- _PROBLEM STATEMENT_
How many lines in the items below contain the string "Where"? Reply with the number alone.

# # # #

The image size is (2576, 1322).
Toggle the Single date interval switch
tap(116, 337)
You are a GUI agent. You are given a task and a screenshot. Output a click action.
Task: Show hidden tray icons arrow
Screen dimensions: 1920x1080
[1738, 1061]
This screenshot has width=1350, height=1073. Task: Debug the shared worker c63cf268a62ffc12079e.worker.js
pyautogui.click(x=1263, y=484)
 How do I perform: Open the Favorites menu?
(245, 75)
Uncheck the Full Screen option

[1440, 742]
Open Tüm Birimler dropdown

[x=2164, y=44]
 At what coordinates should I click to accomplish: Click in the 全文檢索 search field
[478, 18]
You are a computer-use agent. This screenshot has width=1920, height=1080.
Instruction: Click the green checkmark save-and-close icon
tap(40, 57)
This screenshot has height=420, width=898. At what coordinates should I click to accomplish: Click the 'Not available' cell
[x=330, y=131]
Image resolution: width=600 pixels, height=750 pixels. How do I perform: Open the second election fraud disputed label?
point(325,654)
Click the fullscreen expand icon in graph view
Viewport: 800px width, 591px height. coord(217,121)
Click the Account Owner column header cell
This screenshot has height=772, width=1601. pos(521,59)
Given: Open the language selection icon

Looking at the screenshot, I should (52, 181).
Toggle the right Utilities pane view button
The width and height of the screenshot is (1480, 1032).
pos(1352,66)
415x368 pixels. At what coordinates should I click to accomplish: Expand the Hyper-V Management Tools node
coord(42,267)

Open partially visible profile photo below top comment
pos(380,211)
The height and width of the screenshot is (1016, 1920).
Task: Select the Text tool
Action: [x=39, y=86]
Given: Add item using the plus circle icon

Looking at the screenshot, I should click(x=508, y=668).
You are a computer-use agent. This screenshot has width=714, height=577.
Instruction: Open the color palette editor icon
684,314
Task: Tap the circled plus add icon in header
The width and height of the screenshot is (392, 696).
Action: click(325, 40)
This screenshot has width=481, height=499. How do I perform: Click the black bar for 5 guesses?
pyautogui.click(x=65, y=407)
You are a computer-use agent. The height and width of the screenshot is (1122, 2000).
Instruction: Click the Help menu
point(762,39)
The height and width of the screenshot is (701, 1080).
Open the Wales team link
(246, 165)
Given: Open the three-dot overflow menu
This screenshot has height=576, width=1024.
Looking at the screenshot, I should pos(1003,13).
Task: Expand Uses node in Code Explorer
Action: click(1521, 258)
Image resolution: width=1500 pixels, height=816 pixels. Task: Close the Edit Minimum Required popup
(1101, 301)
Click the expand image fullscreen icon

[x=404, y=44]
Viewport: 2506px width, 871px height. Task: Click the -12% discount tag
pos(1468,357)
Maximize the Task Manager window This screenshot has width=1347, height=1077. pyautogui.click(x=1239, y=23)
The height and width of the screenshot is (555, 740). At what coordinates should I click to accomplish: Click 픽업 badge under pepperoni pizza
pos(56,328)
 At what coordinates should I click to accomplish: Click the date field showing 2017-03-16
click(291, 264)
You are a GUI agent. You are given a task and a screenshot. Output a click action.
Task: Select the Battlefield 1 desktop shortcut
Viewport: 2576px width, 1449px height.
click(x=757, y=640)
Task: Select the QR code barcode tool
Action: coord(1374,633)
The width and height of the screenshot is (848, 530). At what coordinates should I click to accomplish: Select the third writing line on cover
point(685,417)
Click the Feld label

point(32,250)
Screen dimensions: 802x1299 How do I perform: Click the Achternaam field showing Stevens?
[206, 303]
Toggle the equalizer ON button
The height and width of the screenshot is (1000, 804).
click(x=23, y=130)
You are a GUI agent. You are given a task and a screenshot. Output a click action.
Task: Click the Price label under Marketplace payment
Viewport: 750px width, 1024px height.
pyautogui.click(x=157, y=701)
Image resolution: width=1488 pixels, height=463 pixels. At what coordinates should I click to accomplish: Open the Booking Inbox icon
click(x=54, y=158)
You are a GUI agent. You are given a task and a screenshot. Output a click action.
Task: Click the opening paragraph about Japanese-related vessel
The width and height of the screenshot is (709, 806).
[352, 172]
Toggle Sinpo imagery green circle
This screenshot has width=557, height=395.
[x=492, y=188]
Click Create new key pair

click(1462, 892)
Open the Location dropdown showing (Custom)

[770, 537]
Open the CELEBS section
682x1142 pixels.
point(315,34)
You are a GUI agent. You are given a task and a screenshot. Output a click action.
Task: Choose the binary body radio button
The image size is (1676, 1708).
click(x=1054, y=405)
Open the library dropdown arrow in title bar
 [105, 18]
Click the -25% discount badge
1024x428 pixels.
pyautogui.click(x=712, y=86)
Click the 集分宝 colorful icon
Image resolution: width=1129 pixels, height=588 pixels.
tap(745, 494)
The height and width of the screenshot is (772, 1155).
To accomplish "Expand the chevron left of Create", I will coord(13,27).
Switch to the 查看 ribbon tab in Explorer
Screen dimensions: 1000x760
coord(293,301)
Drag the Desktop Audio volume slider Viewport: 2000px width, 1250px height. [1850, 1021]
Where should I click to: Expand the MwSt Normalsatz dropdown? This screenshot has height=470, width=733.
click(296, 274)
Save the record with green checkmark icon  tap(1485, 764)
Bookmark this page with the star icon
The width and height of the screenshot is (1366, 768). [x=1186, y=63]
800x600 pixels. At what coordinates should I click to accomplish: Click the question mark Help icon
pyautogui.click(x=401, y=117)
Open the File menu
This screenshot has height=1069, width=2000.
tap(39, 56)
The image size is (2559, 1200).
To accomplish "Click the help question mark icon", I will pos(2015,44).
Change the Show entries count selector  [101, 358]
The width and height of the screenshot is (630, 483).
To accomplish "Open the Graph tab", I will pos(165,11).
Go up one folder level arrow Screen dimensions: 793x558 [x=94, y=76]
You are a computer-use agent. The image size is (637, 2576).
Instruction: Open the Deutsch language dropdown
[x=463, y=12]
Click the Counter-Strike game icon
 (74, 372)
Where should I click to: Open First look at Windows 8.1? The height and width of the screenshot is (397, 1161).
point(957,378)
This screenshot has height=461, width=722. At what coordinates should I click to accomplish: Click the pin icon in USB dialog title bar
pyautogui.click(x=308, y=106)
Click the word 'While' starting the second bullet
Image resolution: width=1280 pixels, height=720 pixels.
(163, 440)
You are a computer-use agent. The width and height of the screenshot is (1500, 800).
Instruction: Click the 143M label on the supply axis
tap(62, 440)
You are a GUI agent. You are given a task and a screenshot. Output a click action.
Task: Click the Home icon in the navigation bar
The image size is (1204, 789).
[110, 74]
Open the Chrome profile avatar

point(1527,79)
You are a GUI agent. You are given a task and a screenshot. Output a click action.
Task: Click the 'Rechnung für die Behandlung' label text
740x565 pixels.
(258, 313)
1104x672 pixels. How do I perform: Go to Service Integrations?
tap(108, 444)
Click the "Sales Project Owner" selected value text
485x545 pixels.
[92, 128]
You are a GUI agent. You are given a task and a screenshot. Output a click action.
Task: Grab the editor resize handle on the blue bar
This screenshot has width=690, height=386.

# # # #

- _ANSWER_
2